How Importance Scoring Works

A vast amber sorting machine with articles entering at top and falling into ranked bins below

Not every article matters equally. A #1 story that holds its position across a dozen snapshots is more important than a #1 story that appears once and slides. An article discussed by journalists who consistently appear on the biggest stories carries more weight than one retweeted by random accounts. A story that attracts ten thematically related articles is a nexus point; a story semantically distant from everything else on the same day is a novel signal. Importance scoring combines these intuitions into a single number — one that powers every ranking on the Pulse API and every sort order across the platform.

The Problem with Simple Ranking

The naive approach is to sort by position: #1 is the most important story, #2 is second, and so on. This fails for three reasons.

First, position is a snapshot. A story's position on an aggregation page changes throughout the day. An article might debut at #15, rise to #1 as more outlets cover it, then fade to #30 by evening. A single position reading captures none of this trajectory. Was it at #1 for twelve hours or twelve minutes?

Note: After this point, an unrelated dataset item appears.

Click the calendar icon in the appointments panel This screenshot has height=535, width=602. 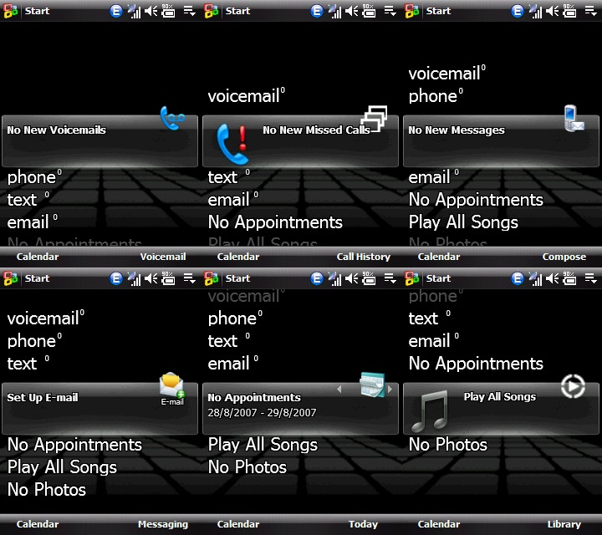[371, 385]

Second, position ignores social signal. Two articles at the same position can have vastly different social footprints. One gets discussed by three accounts; the other triggers a hundred-tweet debate among the industry's most prominent voices. Position doesn't know the difference.

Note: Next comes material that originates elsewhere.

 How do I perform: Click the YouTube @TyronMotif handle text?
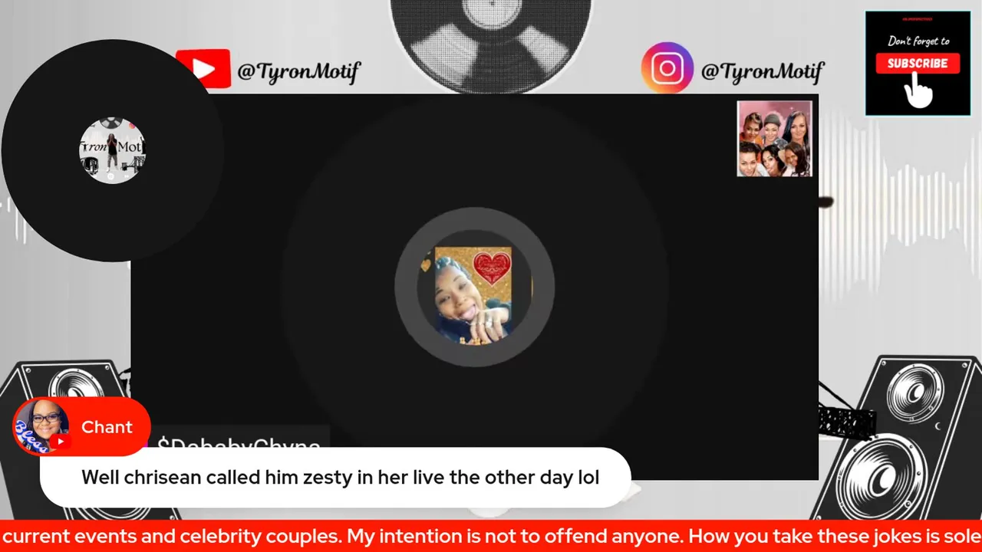point(298,72)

Third, position is day-relative. Being #1 on a quiet Sunday means something different than being #1 on a day when three major companies report earnings simultaneously. Importance needs to account for the context an article competes in.

Five Signals

The importance score combines five independent signals, each capturing a different dimension of "this story mattered." Every signal produces a 0-to-1 value. They're weighted and combined into a final score.

1. Position AUC (weight: 35%)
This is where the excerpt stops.